I'm using Moses to make a Language model.
I followed the instructions from this link: Baseline System: Moses
I have google 1-gram file that looks like:
</S> 95119665584
<S> 95119665584
, 30578667846
. 22077031422
<UNK> 21594821357
the 19401194714
- 16337125274
of 12765289150
and 12522922536
That means that the word "of" appeared 12,765,289,150 times.
Now I want to make a Language Model from this file ("Build Language Model"),
I don't know if this file format will work with Moses.
In the tutorial they are working with "europarl-v6.en", but I can't find it on the web to check the file format.
I need to represent each letter as word, so "hello" becomes "h e l l o".
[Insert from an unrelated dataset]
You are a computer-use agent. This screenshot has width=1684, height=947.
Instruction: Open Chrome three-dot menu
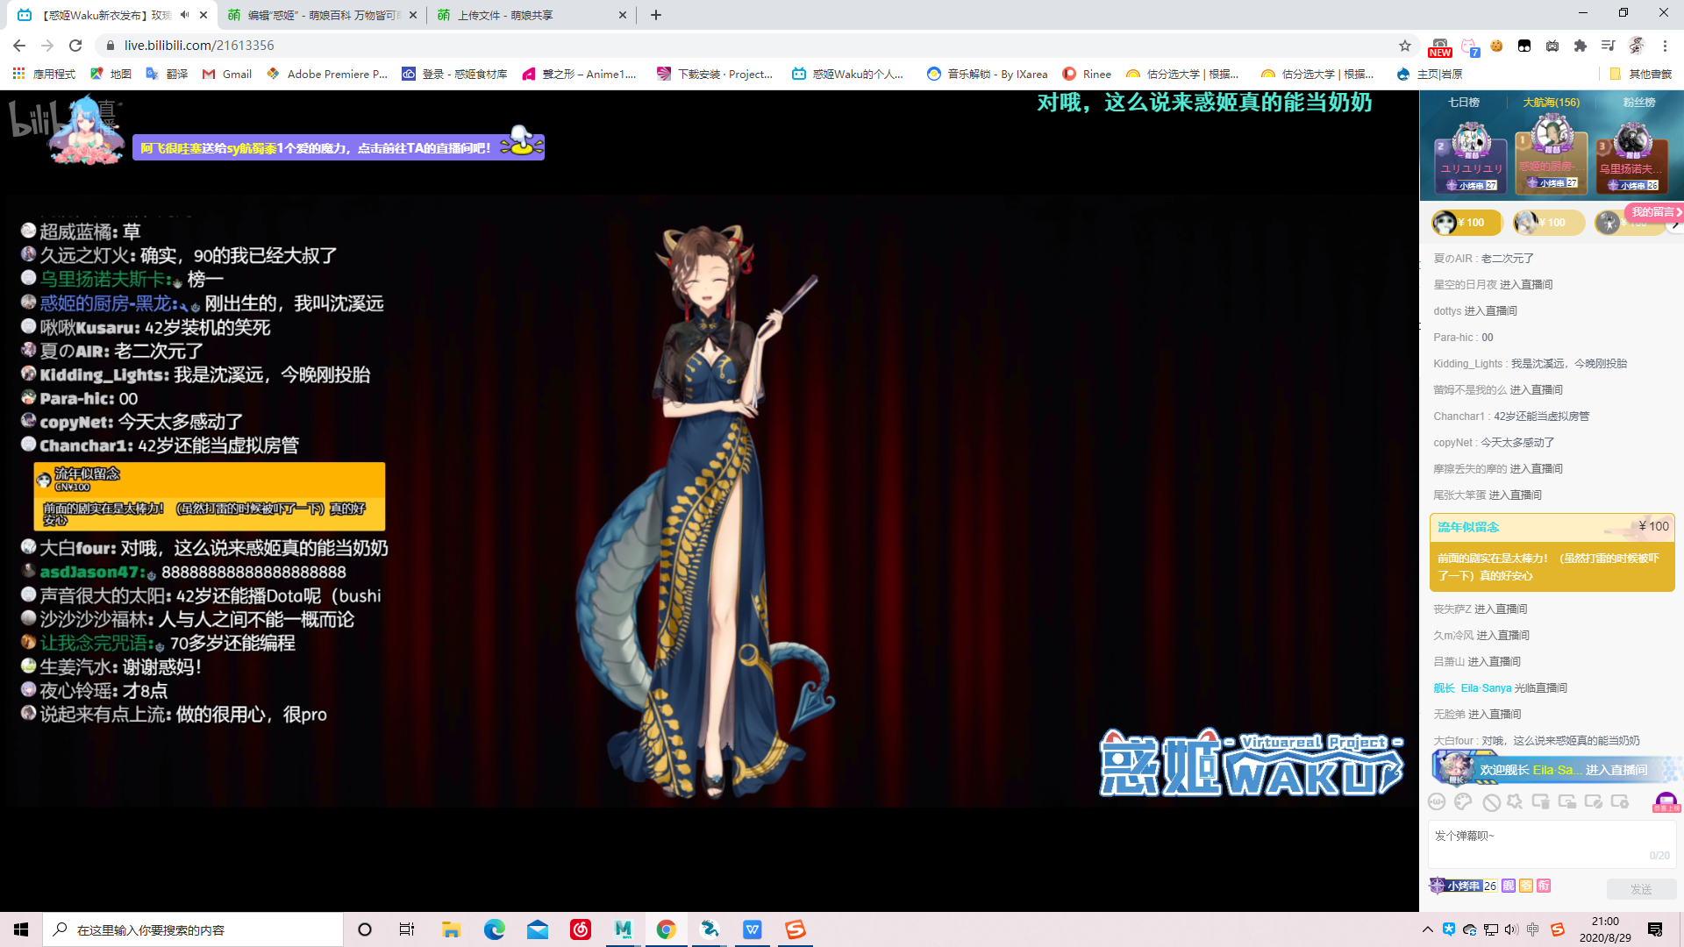tap(1665, 46)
After representing each word as I said , which format should I use?
Should it be:
o f
o f
o f
a n d
a n d
Or like the original format:
o f 12765289150
a n d 12522922536
Or maybe in other format ?
Does it still count as google n-gram ?
I followed the link: How can I use the Google Web N-gram corpus to build an LM as @ MukundKRoy suggested, but I don't know how to use it in my case (1-gram,2-gram...my new file isn't const).
I'll be glad if someone can tell me what format should this file be to use it with SRILM as simple as I can. Thanks
SRILM is taking care of the 1-2-3..-grams, don't bother.
I've done something similar, take a look over here:
Moses Installation and Training Run-Through
In PART II - Build a Model
, section Build Language Model
, it is working perfect with google n-grams.
Let me know if that worked for you.